Given task – Lay out the lines below as a Markdown table with two columns, Row and Line, giving each line a row number and omitting blank lines.

Records supplied –
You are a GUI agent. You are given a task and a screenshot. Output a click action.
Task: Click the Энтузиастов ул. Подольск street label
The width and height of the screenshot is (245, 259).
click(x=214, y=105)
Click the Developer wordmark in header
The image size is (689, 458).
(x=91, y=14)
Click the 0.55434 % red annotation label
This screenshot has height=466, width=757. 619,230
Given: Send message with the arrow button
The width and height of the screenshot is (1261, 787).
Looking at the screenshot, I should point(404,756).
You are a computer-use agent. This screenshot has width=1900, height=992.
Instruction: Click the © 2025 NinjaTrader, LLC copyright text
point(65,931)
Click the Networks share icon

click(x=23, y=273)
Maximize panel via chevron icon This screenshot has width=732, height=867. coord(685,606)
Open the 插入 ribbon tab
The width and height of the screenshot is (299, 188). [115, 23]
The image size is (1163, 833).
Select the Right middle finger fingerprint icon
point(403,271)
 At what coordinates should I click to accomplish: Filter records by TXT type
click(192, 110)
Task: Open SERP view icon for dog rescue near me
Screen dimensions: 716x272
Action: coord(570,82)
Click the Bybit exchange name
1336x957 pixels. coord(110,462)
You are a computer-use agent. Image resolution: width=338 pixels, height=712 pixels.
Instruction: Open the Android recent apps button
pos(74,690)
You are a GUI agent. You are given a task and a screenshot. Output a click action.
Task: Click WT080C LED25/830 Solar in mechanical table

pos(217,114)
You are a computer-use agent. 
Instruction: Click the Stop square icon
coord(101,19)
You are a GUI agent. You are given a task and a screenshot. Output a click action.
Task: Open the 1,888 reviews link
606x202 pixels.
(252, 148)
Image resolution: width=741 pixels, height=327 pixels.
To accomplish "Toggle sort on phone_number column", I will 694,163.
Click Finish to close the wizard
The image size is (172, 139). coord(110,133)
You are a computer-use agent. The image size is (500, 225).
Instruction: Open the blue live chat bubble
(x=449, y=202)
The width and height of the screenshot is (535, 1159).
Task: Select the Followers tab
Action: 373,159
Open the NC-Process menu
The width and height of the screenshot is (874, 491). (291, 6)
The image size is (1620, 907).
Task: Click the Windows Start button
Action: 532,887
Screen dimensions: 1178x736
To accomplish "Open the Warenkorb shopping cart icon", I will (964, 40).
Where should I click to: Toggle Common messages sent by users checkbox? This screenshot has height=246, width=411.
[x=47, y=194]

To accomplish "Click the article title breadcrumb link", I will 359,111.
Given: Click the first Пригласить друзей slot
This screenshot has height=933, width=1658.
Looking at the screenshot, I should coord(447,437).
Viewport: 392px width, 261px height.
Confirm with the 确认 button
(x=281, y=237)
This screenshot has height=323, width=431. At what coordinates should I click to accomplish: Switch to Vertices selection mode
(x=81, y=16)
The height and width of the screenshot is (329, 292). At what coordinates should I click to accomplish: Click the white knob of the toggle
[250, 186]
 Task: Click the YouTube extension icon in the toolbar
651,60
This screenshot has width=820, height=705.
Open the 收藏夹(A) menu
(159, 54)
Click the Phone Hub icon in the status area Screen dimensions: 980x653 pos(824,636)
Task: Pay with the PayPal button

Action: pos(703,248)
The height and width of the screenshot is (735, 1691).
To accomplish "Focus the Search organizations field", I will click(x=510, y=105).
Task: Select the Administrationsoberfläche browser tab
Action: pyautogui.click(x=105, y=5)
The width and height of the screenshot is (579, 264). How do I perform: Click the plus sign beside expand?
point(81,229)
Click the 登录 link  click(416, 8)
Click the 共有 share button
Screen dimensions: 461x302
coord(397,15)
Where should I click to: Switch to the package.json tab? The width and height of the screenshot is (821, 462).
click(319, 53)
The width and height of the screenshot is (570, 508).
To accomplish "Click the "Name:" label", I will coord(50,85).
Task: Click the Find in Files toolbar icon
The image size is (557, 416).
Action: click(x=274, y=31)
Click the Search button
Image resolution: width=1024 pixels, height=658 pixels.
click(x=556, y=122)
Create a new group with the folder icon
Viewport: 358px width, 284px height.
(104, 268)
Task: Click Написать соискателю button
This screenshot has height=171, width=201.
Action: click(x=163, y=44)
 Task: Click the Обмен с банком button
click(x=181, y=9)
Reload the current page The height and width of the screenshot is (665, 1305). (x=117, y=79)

Finished task –
| Row | Line |
|---|---|
| 1 | You are a GUI agent. You are given a task and a screenshot. Output a click action. |
| 2 | Task: Click the Энтузиастов ул. Подольск street label |
| 3 | The width and height of the screenshot is (245, 259). |
| 4 | click(x=214, y=105) |
| 5 | Click the Developer wordmark in header |
| 6 | The image size is (689, 458). |
| 7 | (x=91, y=14) |
| 8 | Click the 0.55434 % red annotation label |
| 9 | This screenshot has height=466, width=757. 619,230 |
| 10 | Given: Send message with the arrow button |
| 11 | The width and height of the screenshot is (1261, 787). |
| 12 | Looking at the screenshot, I should point(404,756). |
| 13 | You are a computer-use agent. This screenshot has width=1900, height=992. |
| 14 | Instruction: Click the © 2025 NinjaTrader, LLC copyright text |
| 15 | point(65,931) |
| 16 | Click the Networks share icon |
| 17 | click(x=23, y=273) |
| 18 | Maximize panel via chevron icon This screenshot has width=732, height=867. coord(685,606) |
| 19 | Open the 插入 ribbon tab |
| 20 | The width and height of the screenshot is (299, 188). [115, 23] |
| 21 | The image size is (1163, 833). |
| 22 | Select the Right middle finger fingerprint icon |
| 23 | point(403,271) |
| 24 |  At what coordinates should I click to accomplish: Filter records by TXT type |
| 25 | click(192, 110) |
| 26 | Task: Open SERP view icon for dog rescue near me |
| 27 | Screen dimensions: 716x272 |
| 28 | Action: coord(570,82) |
| 29 | Click the Bybit exchange name |
| 30 | 1336x957 pixels. coord(110,462) |
| 31 | You are a computer-use agent. Image resolution: width=338 pixels, height=712 pixels. |
| 32 | Instruction: Open the Android recent apps button |
| 33 | pos(74,690) |
| 34 | You are a GUI agent. You are given a task and a screenshot. Output a click action. |
| 35 | Task: Click WT080C LED25/830 Solar in mechanical table |
| 36 | pos(217,114) |
| 37 | You are a computer-use agent.  |
| 38 | Instruction: Click the Stop square icon |
| 39 | coord(101,19) |
| 40 | You are a GUI agent. You are given a task and a screenshot. Output a click action. |
| 41 | Task: Open the 1,888 reviews link |
| 42 | 606x202 pixels. |
| 43 | (252, 148) |
| 44 | Image resolution: width=741 pixels, height=327 pixels. |
| 45 | To accomplish "Toggle sort on phone_number column", I will 694,163. |
| 46 | Click Finish to close the wizard |
| 47 | The image size is (172, 139). coord(110,133) |
| 48 | You are a computer-use agent. The image size is (500, 225). |
| 49 | Instruction: Open the blue live chat bubble |
| 50 | (x=449, y=202) |
| 51 | The width and height of the screenshot is (535, 1159). |
| 52 | Task: Select the Followers tab |
| 53 | Action: 373,159 |
| 54 | Open the NC-Process menu |
| 55 | The width and height of the screenshot is (874, 491). (291, 6) |
| 56 | The image size is (1620, 907). |
| 57 | Task: Click the Windows Start button |
| 58 | Action: 532,887 |
| 59 | Screen dimensions: 1178x736 |
| 60 | To accomplish "Open the Warenkorb shopping cart icon", I will (964, 40). |
| 61 | Where should I click to: Toggle Common messages sent by users checkbox? This screenshot has height=246, width=411. |
| 62 | [x=47, y=194] |
| 63 | To accomplish "Click the article title breadcrumb link", I will 359,111. |
| 64 | Given: Click the first Пригласить друзей slot |
| 65 | This screenshot has height=933, width=1658. |
| 66 | Looking at the screenshot, I should coord(447,437). |
| 67 | Viewport: 392px width, 261px height. |
| 68 | Confirm with the 确认 button |
| 69 | (x=281, y=237) |
| 70 | This screenshot has height=323, width=431. At what coordinates should I click to accomplish: Switch to Vertices selection mode |
| 71 | (x=81, y=16) |
| 72 | The height and width of the screenshot is (329, 292). At what coordinates should I click to accomplish: Click the white knob of the toggle |
| 73 | [250, 186] |
| 74 |  Task: Click the YouTube extension icon in the toolbar |
| 75 | 651,60 |
| 76 | This screenshot has width=820, height=705. |
| 77 | Open the 收藏夹(A) menu |
| 78 | (159, 54) |
| 79 | Click the Phone Hub icon in the status area Screen dimensions: 980x653 pos(824,636) |
| 80 | Task: Pay with the PayPal button |
| 81 | Action: pos(703,248) |
| 82 | The height and width of the screenshot is (735, 1691). |
| 83 | To accomplish "Focus the Search organizations field", I will click(x=510, y=105). |
| 84 | Task: Select the Administrationsoberfläche browser tab |
| 85 | Action: pyautogui.click(x=105, y=5) |
| 86 | The width and height of the screenshot is (579, 264). How do I perform: Click the plus sign beside expand? |
| 87 | point(81,229) |
| 88 | Click the 登录 link  click(416, 8) |
| 89 | Click the 共有 share button |
| 90 | Screen dimensions: 461x302 |
| 91 | coord(397,15) |
| 92 | Where should I click to: Switch to the package.json tab? The width and height of the screenshot is (821, 462). |
| 93 | click(319, 53) |
| 94 | The width and height of the screenshot is (570, 508). |
| 95 | To accomplish "Click the "Name:" label", I will coord(50,85). |
| 96 | Task: Click the Find in Files toolbar icon |
| 97 | The image size is (557, 416). |
| 98 | Action: click(x=274, y=31) |
| 99 | Click the Search button |
| 100 | Image resolution: width=1024 pixels, height=658 pixels. |
| 101 | click(x=556, y=122) |
| 102 | Create a new group with the folder icon |
| 103 | Viewport: 358px width, 284px height. |
| 104 | (104, 268) |
| 105 | Task: Click Написать соискателю button |
| 106 | This screenshot has height=171, width=201. |
| 107 | Action: click(x=163, y=44) |
| 108 |  Task: Click the Обмен с банком button |
| 109 | click(x=181, y=9) |
| 110 | Reload the current page The height and width of the screenshot is (665, 1305). (x=117, y=79) |